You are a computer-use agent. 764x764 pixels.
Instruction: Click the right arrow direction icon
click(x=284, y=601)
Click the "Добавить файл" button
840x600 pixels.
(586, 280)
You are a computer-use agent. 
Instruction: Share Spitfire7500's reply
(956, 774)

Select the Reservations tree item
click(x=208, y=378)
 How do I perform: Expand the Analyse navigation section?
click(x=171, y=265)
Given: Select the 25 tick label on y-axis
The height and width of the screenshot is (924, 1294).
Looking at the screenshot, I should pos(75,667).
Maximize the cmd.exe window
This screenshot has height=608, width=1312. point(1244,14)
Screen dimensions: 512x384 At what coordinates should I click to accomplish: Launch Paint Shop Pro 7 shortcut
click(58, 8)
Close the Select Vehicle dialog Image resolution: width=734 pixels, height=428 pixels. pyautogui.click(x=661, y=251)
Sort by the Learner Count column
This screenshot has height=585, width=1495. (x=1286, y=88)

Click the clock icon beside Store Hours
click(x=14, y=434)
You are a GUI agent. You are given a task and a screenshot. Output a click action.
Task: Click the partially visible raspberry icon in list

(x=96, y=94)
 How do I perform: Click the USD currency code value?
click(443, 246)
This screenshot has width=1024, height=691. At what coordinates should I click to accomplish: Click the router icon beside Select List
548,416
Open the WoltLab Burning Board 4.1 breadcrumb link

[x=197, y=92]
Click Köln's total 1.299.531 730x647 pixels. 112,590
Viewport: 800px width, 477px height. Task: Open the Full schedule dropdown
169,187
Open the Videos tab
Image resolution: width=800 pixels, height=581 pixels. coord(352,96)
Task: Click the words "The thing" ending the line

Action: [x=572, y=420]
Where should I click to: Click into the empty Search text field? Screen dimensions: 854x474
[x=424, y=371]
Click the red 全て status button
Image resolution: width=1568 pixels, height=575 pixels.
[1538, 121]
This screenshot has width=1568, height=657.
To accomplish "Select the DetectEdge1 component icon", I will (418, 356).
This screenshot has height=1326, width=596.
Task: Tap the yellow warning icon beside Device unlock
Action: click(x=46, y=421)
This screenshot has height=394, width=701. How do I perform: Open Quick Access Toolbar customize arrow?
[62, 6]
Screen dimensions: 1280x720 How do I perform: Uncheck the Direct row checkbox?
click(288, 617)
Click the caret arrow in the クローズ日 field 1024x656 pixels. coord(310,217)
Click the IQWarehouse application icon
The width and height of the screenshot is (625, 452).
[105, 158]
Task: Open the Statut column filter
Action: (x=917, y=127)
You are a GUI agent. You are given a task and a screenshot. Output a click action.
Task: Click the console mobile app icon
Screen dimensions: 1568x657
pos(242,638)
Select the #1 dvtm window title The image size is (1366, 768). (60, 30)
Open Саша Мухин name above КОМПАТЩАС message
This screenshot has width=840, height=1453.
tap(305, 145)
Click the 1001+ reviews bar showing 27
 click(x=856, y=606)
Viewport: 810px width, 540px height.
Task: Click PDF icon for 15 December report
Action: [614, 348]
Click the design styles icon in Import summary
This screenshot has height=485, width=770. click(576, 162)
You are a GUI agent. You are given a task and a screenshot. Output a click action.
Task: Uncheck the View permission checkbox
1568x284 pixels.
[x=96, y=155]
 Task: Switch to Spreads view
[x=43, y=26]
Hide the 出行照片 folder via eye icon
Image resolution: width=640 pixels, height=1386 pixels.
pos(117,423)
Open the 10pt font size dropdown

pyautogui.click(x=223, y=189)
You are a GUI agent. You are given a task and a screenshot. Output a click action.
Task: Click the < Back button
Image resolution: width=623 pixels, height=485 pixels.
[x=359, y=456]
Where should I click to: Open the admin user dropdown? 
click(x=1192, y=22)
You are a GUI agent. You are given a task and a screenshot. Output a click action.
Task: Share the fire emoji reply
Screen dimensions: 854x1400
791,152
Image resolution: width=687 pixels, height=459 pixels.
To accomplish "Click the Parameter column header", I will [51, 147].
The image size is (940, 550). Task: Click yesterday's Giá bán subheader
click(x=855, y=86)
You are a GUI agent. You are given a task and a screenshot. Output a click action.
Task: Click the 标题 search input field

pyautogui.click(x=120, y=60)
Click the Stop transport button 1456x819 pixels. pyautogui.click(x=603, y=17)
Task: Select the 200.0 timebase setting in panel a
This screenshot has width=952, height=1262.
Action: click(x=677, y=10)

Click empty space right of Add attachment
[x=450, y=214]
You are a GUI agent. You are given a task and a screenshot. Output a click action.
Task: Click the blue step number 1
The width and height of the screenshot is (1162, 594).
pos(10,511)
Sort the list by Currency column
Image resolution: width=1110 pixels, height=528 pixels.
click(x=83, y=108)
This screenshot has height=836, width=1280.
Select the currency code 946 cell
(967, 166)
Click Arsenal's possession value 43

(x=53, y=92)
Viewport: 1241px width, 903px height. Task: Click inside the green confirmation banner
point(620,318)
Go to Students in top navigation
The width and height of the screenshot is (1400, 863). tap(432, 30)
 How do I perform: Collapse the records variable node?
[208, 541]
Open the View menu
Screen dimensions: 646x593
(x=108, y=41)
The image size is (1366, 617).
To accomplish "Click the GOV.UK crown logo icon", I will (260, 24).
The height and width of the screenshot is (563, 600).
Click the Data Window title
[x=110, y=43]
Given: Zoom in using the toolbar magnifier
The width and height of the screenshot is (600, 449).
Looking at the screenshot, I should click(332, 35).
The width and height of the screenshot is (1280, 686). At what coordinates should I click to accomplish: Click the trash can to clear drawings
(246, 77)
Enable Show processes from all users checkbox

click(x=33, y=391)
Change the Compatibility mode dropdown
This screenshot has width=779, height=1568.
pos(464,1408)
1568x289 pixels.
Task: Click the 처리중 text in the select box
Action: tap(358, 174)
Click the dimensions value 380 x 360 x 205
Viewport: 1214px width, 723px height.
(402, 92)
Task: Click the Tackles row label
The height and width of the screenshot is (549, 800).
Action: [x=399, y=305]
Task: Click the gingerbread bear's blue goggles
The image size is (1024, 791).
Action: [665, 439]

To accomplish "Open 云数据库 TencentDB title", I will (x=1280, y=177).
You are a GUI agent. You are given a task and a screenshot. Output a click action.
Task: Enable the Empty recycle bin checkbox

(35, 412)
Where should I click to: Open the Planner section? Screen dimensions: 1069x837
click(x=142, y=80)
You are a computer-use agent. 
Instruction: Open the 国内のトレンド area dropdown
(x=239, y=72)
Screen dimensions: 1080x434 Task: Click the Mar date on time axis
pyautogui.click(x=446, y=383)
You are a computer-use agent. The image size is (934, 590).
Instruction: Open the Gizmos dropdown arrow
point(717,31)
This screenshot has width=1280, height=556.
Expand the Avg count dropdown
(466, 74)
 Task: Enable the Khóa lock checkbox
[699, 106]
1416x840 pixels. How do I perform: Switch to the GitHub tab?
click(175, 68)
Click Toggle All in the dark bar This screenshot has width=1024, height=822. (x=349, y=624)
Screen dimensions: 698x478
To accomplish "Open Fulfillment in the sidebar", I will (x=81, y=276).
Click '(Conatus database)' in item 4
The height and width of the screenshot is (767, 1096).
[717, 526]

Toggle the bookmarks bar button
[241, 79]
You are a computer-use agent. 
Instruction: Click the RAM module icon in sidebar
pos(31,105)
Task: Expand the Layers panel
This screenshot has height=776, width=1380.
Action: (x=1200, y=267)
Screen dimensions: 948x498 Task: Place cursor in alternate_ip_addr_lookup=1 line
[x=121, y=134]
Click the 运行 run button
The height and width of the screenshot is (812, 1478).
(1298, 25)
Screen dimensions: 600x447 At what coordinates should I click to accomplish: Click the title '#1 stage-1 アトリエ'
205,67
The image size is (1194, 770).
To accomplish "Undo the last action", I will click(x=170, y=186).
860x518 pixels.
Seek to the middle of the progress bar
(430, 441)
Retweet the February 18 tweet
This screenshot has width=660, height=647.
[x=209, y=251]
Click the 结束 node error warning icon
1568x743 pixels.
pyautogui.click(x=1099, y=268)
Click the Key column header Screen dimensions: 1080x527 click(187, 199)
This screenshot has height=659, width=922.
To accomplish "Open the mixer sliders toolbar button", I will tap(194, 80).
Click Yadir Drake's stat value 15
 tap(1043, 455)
------------
- **Task requirements**
Look through the data above and return exactly the lines from the one that contains "The width and height of the screenshot is (1280, 686)." to the one that contains "You are a computer-use agent. The", inclusive, with nothing else.

- **Answer**
The width and height of the screenshot is (1280, 686). At what coordinates should I click to accomplish: Click the trash can to clear drawings
(246, 77)
Enable Show processes from all users checkbox

click(x=33, y=391)
Change the Compatibility mode dropdown
This screenshot has width=779, height=1568.
pos(464,1408)
1568x289 pixels.
Task: Click the 처리중 text in the select box
Action: tap(358, 174)
Click the dimensions value 380 x 360 x 205
Viewport: 1214px width, 723px height.
(402, 92)
Task: Click the Tackles row label
The height and width of the screenshot is (549, 800).
Action: [x=399, y=305]
Task: Click the gingerbread bear's blue goggles
The image size is (1024, 791).
Action: [665, 439]

To accomplish "Open 云数据库 TencentDB title", I will (x=1280, y=177).
You are a GUI agent. You are given a task and a screenshot. Output a click action.
Task: Enable the Empty recycle bin checkbox

(35, 412)
Where should I click to: Open the Planner section? Screen dimensions: 1069x837
click(x=142, y=80)
You are a computer-use agent. 
Instruction: Open the 国内のトレンド area dropdown
(x=239, y=72)
Screen dimensions: 1080x434 Task: Click the Mar date on time axis
pyautogui.click(x=446, y=383)
You are a computer-use agent. The image size is (934, 590).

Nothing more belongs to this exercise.